» **Extracted entries**:
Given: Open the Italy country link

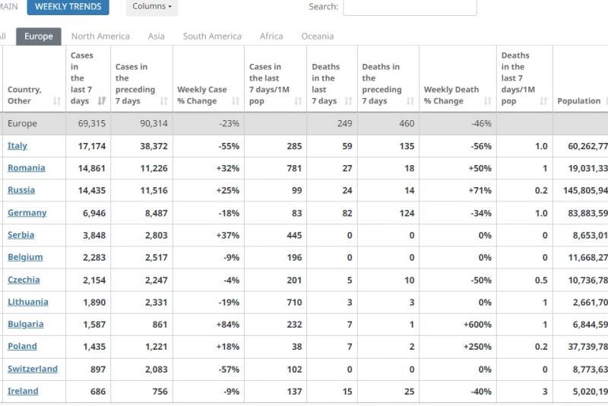Looking at the screenshot, I should 17,146.
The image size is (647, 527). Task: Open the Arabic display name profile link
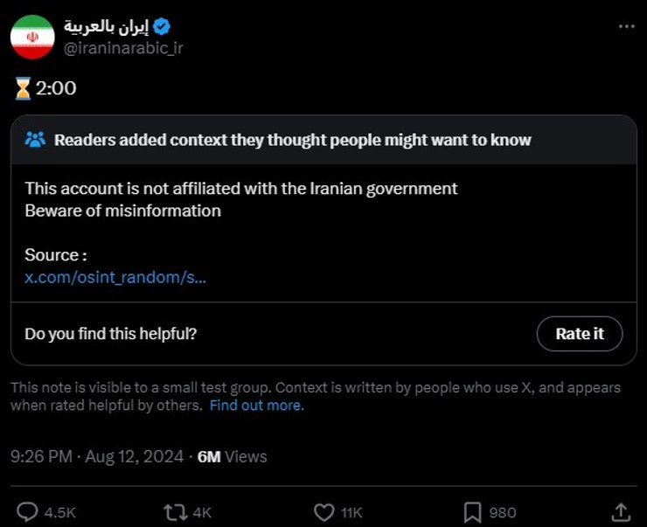point(105,25)
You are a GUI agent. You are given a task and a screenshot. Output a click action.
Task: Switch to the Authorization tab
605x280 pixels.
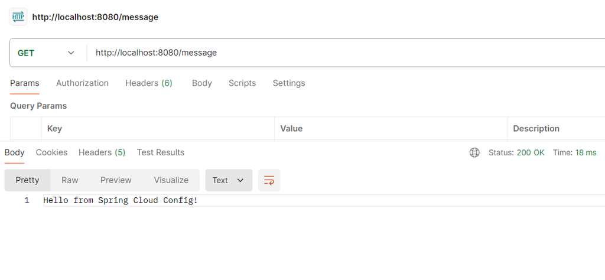[82, 83]
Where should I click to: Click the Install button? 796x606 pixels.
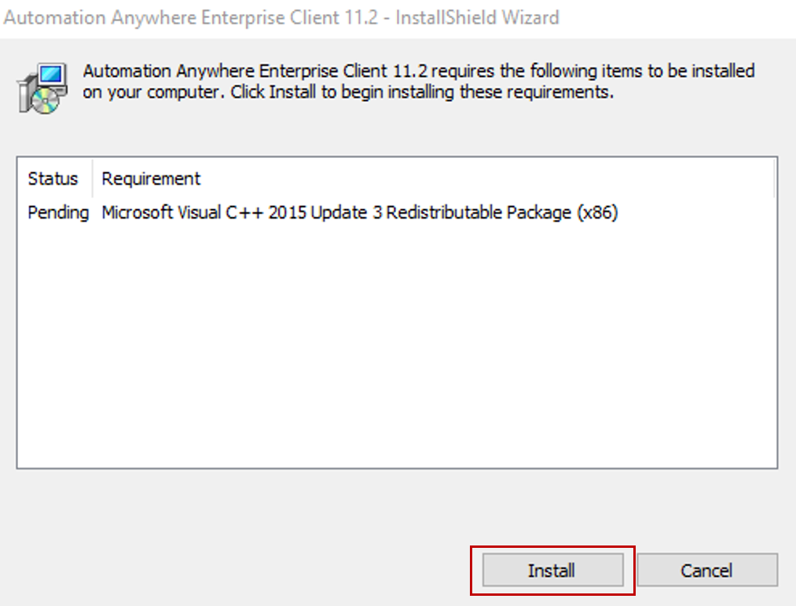pyautogui.click(x=552, y=570)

» **What is required**:
Retype the entries word for word, leaving out the pictures.

» **Task response**:
Given: Open the Italy country link

Looking at the screenshot, I should 17,146.
The image size is (647, 527). Task: Open the Arabic display name profile link
point(105,25)
You are a GUI agent. You are given a task and a screenshot. Output a click action.
Task: Switch to the Authorization tab
605x280 pixels.
[82, 83]
Where should I click to: Click the Install button? 796x606 pixels.
pyautogui.click(x=552, y=570)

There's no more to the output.